Management / How artificial intelligence is giving more control

How artificial intelligence is giving more control

The insurance industry is leading the way when it comes to investing in artificial intelligence (AI) systems. According to a study from Tata Consultancy Services, average spend per insurance company in 2015 was $124million, beating off the consumer-packaged goods and hi-tech sectors.

Simon Tottman, head of insurance research, UK & Ireland at Accenture, agrees that insurance has reached an inflection point when it comes to ramping up AI investment driven by the growth in available data.

“New offerings such as connected cars and homes and telematics are extremely data-heavy, and computing all of this data is beyond the capability of the human workforce,” he says. “It has the potential to unlock completely new products and transform the customer experience as people are very open about receiving advice entirely generated by a computer.
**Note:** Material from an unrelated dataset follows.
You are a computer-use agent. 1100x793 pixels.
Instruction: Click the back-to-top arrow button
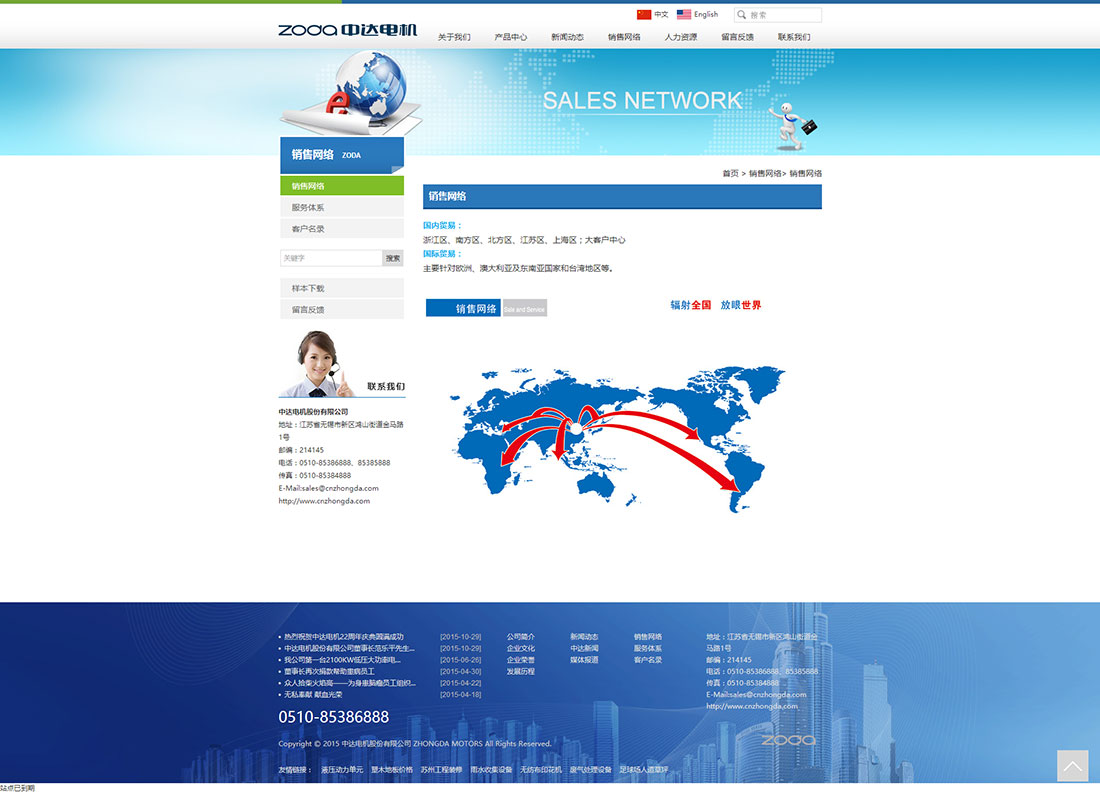pyautogui.click(x=1072, y=766)
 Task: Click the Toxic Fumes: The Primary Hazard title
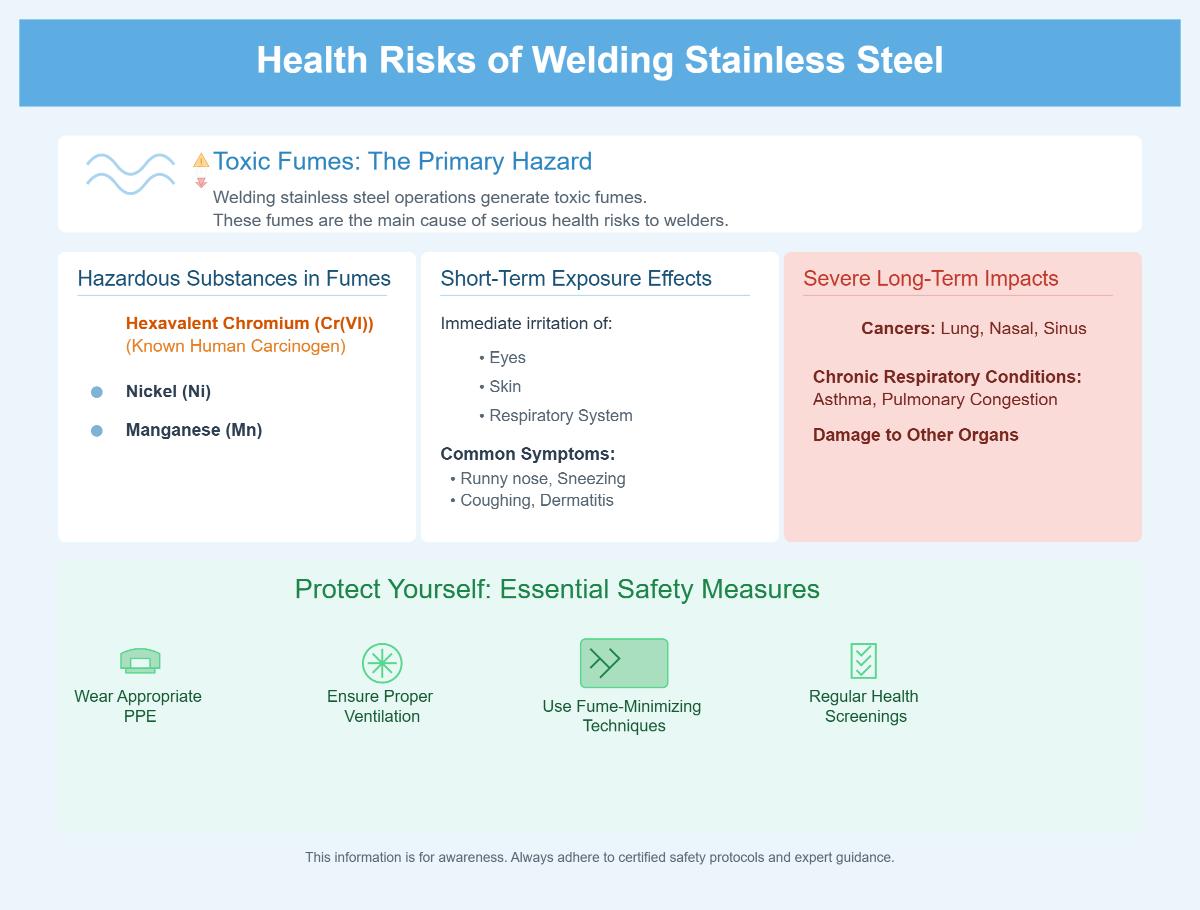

The virtual agents and the chatbots are the visible end of the spectrum, but a lot of the investment in machine learning is behind the scenes, streamlining processes and unlocking the data from across the business. Previously companies kept their data in silos but now it can be leveraged to produce better products, save costs and increase revenue opportunities.”

Henry Burton, chief executive of Artelligen, agrees, saying that AI can help insurers better model risk exposures in real time. “Insurance is at present a very static and reactive beast. It sets prices for a 12-month period and only at the end will an insurer say ‘Oh, I got that wrong!’,” he says. “AI could mean an insurance company becomes a more live and dynamic risk-carrying entity with more fluid pricing.”

“Computing all of this data is beyond the capability of the human workforce. AI has the potential to unlock completely new products and transform the customer experience” – Simon Tottman, Accenture

Burton gives it 15 to 20 years for things to reach this stage, however – he contends that insurance companies, despite investing in AI start-ups and their own innovation labs, are by nature unwilling to rush into giving the green light to new systems.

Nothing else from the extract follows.